**Task to carry out:** Print every line of the listing below word for word, with no changes.

(Element lookup listing)

--- --- ---

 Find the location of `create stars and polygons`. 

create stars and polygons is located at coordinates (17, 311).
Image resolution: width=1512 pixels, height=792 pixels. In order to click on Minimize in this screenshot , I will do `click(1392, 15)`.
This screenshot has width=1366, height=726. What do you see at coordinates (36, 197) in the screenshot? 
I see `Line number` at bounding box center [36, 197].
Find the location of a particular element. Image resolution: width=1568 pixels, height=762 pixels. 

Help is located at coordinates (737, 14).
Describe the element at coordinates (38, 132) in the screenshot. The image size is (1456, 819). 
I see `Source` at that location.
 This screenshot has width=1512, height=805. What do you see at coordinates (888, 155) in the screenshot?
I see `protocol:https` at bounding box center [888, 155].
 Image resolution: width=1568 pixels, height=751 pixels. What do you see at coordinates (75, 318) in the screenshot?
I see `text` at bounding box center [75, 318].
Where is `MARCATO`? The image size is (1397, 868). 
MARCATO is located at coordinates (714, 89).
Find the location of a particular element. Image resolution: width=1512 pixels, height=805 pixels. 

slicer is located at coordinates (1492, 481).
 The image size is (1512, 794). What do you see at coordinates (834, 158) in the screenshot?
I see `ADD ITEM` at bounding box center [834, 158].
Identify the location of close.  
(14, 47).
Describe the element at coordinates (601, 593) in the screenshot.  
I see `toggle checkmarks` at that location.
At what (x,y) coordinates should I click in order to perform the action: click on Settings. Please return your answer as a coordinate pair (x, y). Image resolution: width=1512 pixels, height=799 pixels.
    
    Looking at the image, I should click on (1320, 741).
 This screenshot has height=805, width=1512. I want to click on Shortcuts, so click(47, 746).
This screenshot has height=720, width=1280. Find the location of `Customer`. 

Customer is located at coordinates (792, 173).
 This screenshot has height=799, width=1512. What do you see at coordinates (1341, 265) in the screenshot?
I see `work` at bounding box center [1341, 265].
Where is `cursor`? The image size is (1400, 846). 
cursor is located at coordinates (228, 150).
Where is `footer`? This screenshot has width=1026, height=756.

--- --- ---

**The reply:**
 Find the location of `create stars and polygons`. 

create stars and polygons is located at coordinates (17, 311).
Image resolution: width=1512 pixels, height=792 pixels. In order to click on Minimize in this screenshot , I will do `click(1392, 15)`.
This screenshot has width=1366, height=726. What do you see at coordinates (36, 197) in the screenshot? 
I see `Line number` at bounding box center [36, 197].
Find the location of a particular element. Image resolution: width=1568 pixels, height=762 pixels. 

Help is located at coordinates (737, 14).
Describe the element at coordinates (38, 132) in the screenshot. The image size is (1456, 819). 
I see `Source` at that location.
 This screenshot has width=1512, height=805. What do you see at coordinates (888, 155) in the screenshot?
I see `protocol:https` at bounding box center [888, 155].
 Image resolution: width=1568 pixels, height=751 pixels. What do you see at coordinates (75, 318) in the screenshot?
I see `text` at bounding box center [75, 318].
Where is `MARCATO`? The image size is (1397, 868). 
MARCATO is located at coordinates (714, 89).
Find the location of a particular element. Image resolution: width=1512 pixels, height=805 pixels. 

slicer is located at coordinates (1492, 481).
 The image size is (1512, 794). What do you see at coordinates (834, 158) in the screenshot?
I see `ADD ITEM` at bounding box center [834, 158].
Identify the location of close.  
(14, 47).
Describe the element at coordinates (601, 593) in the screenshot.  
I see `toggle checkmarks` at that location.
At what (x,y) coordinates should I click in order to perform the action: click on Settings. Please return your answer as a coordinate pair (x, y). Image resolution: width=1512 pixels, height=799 pixels.
    
    Looking at the image, I should click on (1320, 741).
 This screenshot has height=805, width=1512. I want to click on Shortcuts, so click(47, 746).
This screenshot has height=720, width=1280. Find the location of `Customer`. 

Customer is located at coordinates (792, 173).
 This screenshot has height=799, width=1512. What do you see at coordinates (1341, 265) in the screenshot?
I see `work` at bounding box center [1341, 265].
Where is `cursor`? The image size is (1400, 846). 
cursor is located at coordinates (228, 150).
Where is `footer`? This screenshot has width=1026, height=756.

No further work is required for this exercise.